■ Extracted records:
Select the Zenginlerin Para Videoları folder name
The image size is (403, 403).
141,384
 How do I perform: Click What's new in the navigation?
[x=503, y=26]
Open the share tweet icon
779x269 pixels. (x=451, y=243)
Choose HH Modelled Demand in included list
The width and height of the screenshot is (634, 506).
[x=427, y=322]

...

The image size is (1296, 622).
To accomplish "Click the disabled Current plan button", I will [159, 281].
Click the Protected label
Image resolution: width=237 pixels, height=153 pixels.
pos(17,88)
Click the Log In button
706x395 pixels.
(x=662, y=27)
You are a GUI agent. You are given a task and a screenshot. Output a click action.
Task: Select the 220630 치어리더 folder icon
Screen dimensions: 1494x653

■ REQUIREMENT: Scan the data above for the word "folder" and report every line where it is found.

■ WRITTEN SOLUTION:
Select the Zenginlerin Para Videoları folder name
Task: Select the 220630 치어리더 folder icon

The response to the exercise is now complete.